PtCO2 was higher with nebulised bronchodilator therapy delivered by oxygen, but decreased back to the level associated with air nebulisation 15 min after completion of the second nebulised dose. One subject experienced an increase in PtCO2 of 11 mm Hg after the first bronchodilator nebulisation driven by oxygen. The mean PtCO2 difference between the oxygen and air groups after the second nebulisation was 3.1 mm Hg (95% CI 1.6 to 4.5, p<0.001).

The authors found that nebulisers driven with oxygen result in significantly higher levels of PtCO2 than those driven with air in patients with severe COPD.

http://emj.bmj.com/content/29/11/894.abstract?etoc

Extended care paramedics in New Zealand

Introduction of an extended care paramedic model in New Zealand

Emergency Medicine Australasia: Article first published online: 23 Oct 2012

The first extended care paramedic (ECP) model of care in New Zealand was introduced in the Kapiti region, north of Wellington in 2009. The ECP model aimed to increase the proportion of patients presenting to the ambulance service who could be treated in the community. This study evaluated the first 1,000 patients seen by ECPs.

The first 1,000 presentations attended by ECPs were examined to determine the proportions of patients transported to the ED and treated in the community. For patients treated in the community we determined the number presenting to the ED within 7 days of ECP attendance.

A total of 797 patients (mean age 62 years) had 1,000 clinical presentations. In 59% the patient was treated either at home or in the local community, with 40% transported to the ED. Within the same region and time period 74% of patients attended by standard paramedics were transported to the ED. The rate of ECP transport to the ED differed significantly by clinical condition, with 71% of cardiac presentations versus 19% of patients with spinal problems taken to the ED. In 31 cases (5%) where the patient had been managed in the community there was an acute ED presentation within seven days.
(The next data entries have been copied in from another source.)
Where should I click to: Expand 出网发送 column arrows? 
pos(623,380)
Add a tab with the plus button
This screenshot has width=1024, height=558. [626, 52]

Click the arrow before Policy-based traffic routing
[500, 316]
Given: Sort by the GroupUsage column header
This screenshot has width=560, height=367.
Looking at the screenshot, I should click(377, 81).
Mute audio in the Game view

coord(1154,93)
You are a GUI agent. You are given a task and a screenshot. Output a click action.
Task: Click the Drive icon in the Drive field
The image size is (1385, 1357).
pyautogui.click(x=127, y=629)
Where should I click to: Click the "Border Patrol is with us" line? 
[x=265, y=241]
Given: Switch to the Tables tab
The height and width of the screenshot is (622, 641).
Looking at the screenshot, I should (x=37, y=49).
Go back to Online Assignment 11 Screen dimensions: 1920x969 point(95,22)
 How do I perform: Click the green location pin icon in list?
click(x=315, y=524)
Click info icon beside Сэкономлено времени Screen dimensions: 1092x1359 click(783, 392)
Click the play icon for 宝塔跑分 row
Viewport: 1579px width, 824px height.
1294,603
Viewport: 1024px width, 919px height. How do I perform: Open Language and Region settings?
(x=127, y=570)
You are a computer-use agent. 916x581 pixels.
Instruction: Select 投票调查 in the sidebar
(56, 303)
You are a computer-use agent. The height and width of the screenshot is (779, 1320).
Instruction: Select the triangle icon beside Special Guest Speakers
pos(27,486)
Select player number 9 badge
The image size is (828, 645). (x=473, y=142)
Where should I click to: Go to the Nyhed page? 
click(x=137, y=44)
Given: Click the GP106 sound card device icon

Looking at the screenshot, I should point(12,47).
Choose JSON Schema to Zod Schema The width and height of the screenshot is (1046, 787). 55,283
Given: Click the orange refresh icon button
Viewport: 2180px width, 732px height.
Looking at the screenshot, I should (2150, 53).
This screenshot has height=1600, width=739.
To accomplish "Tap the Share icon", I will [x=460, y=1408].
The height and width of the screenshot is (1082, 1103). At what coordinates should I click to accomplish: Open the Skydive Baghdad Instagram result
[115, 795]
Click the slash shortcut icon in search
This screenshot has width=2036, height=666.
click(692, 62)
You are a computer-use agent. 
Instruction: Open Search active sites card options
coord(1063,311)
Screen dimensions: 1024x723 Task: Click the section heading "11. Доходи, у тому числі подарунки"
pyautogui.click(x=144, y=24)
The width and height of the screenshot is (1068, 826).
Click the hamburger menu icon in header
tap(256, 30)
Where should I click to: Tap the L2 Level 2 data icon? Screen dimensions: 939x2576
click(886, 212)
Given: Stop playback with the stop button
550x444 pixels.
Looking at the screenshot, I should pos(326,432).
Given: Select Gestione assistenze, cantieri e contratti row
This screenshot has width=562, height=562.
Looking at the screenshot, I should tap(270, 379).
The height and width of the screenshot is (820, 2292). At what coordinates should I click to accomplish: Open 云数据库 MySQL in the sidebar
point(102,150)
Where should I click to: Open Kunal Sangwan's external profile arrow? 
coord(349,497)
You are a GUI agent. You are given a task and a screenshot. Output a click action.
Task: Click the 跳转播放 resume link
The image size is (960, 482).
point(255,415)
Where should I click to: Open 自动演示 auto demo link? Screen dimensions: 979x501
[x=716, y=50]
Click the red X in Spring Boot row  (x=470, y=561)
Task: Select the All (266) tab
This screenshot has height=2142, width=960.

The authors observed that ECPs have significant potential to reduce hospital ED attendances by treating more patients in the community, and this is associated with a low rate of subsequent ED presentations. Prioritisation of dispatch of ECPs to particular types of patients might be useful in maximising this reduction.

http://onlinelibrary.wiley.com/doi/10.1111/j.1742-6723.2012.01608.x/abstract

ECG use in neonatal resuscitation

Electrocardiogram Provides a Continuous Heart Rate Faster Than Oximetry During Neonatal Resuscitation

PEDIATRICS Vol. 130 No. 5 November 1, 2012

The aim of the research was to compare the time required to obtain a continuous audible heart rate signal from an electrocardiogram (ECG) monitor and pulse oximeter (PO) in infants requiring resuscitation.

Infants who had both ECG and PO placed during resuscitation were analysed using video and analog recordings. The median times from arrival until the ECG electrodes and PO sensor were placed, and the time to achieve audible tones from the devices, were compared.

© Gary Wilson/ Pre-hospital Research Forum

Forty-six infants had ECG and PO data. Thirty infants were very low birth weight (23–30 weeks). There was a difference in the median total time to place either device (26 vs 38 seconds), and a difference in the time to achieve an audible heart rate signal after ECG lead (2 seconds) versus PO probe (24 seconds) placement. In infants weighing >1500 g, the median time (interquartile range) to place the ECG was 20 seconds (14–43) whereas the time to place the PO was 36 seconds (28–56). The median times (interquartile range) to acquire a signal from the ECG and PO were 4 seconds (1–6) and 32 seconds (15–40, P = .001), respectively. During the first minutes of resuscitation, 93% of infants had an ECG heart rate compared with only 56% for PO.

The authors found that early application of ECG electrodes during infant resuscitation can provide the resuscitation team with a continuous audible heart rate, and its use may improve the timeliness of appropriate critical interventions.